Thursday, April 19, 2007

HOT DOCS BUZZ

Peep this! The Eye Weekly just wrote up a review of the film.

Four stars!

3 comments:

mrs.awesome said...

I also saw Billy the Kid yesterday afternoon and found it to be both entertaining as well as insightful and extremely empathetic towards Billy. It's heartbreaking to watch his struggles and even those of us who do not share his difficulties can relate to the desperate feelings of being an outsider looking in.

I found the film particularly striking because my little sister, who has never been definitively diagnosed with any specific syndrome, shares a tremendous amount of 'symptoms' with Billy. It was eerie to watch him on screen copying all of my sisters idiosyncracies, down to the eye rolling and even a great deal of his strange vocabulary. I'm struggling with the decision of whether or not to reccommend the film to my sister because, as anyone who's seen the film could guess, she's very sensetive.

I would like to personally thank the filmmakers for treating Billy with so much respect. I have every confidence that everyone who left that theater yesterday, if they were to come across my little sister in the future, would treat her differently and look beyond her 'differentness' to see the earnest and very lonely person underneath.

b.

Anonymous said...

Enjoyed the film very much at Hot Docs. My review is here: http://www.torontoscreenshots.com/2007/04/22/billy-the-kid/

I also include your Q&A (hope that's ok!).

Billy The Kid said...

Whilom said...

I watched Billy The Kid this afternoon at Hot Docs. Quixotically, irrationally, and very much to your credit, I found the experience intensely embarrassing.

Despite the fact that Billy and I are quite different (I was blond and decided not heterosexual,) Billy constantly, almost eerily, "quoted" my adolescent self, often word for word. The concordance in the tone of our adolescent experiences was so sympathetic as to be uncomfortably painful. Difficult though it was, I of course am profoundly thankful for your depiction of Billy, and for Billy's willingness to share a part of his life with us.

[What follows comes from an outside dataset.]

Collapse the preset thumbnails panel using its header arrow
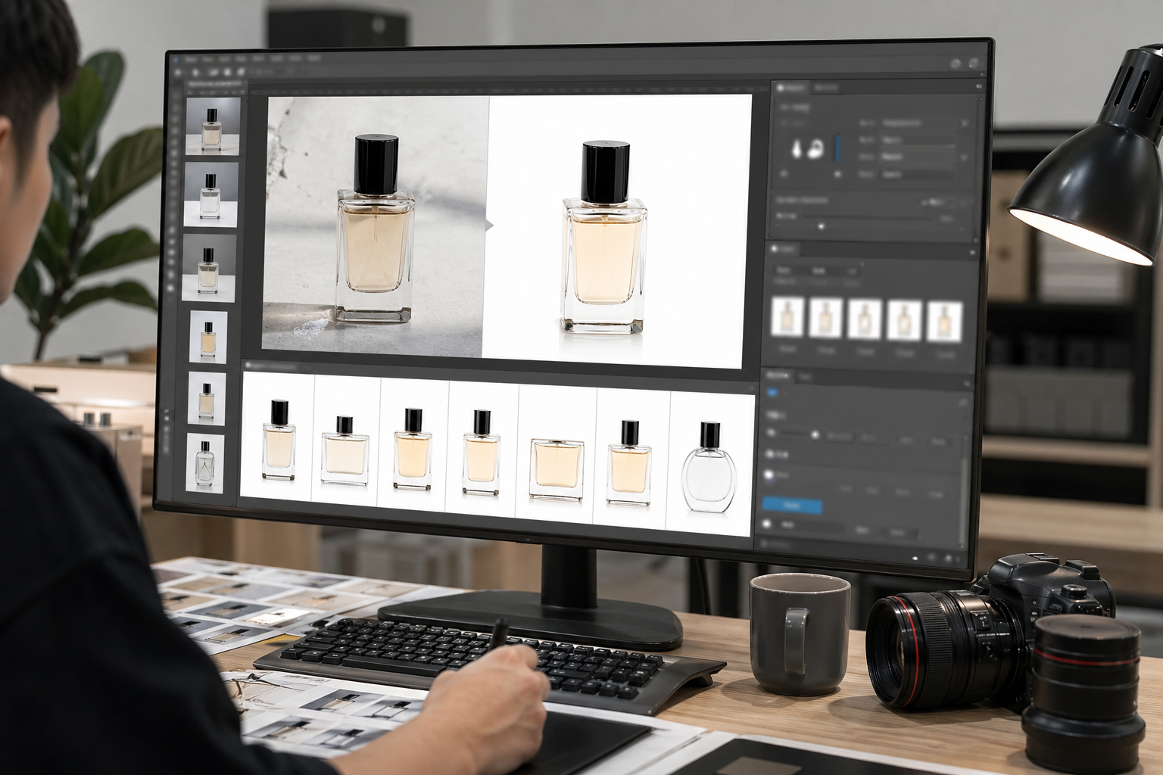 tap(972, 251)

Not unlike Billy, I grew up in a very small town, with way too many ideas in my head, with strong communications skills, and with an otherwise inexplicable but near-total lack of social integration. Although I have largely been successful in life so far (I'm in my thirties now,) I am to this day very socially "insoluble." For instance, although I can hold my own in an intellectual conversation with anyone, I am almost completely body language blind.

One of the common threads I would like to take a moment to expand upon is my perception that Billy is more able to make "moral" judgments than social ones. It took another film, Welby Ings' Boy (New Zealand, 2004) to help me see that part of the reason for my own social insolubility was an early choice by my over-sensitive mind to value the moral qualities of a situation more than the social qualities. I say more about this here.

Thanks, your film was one of many treats at HotDocs 2007!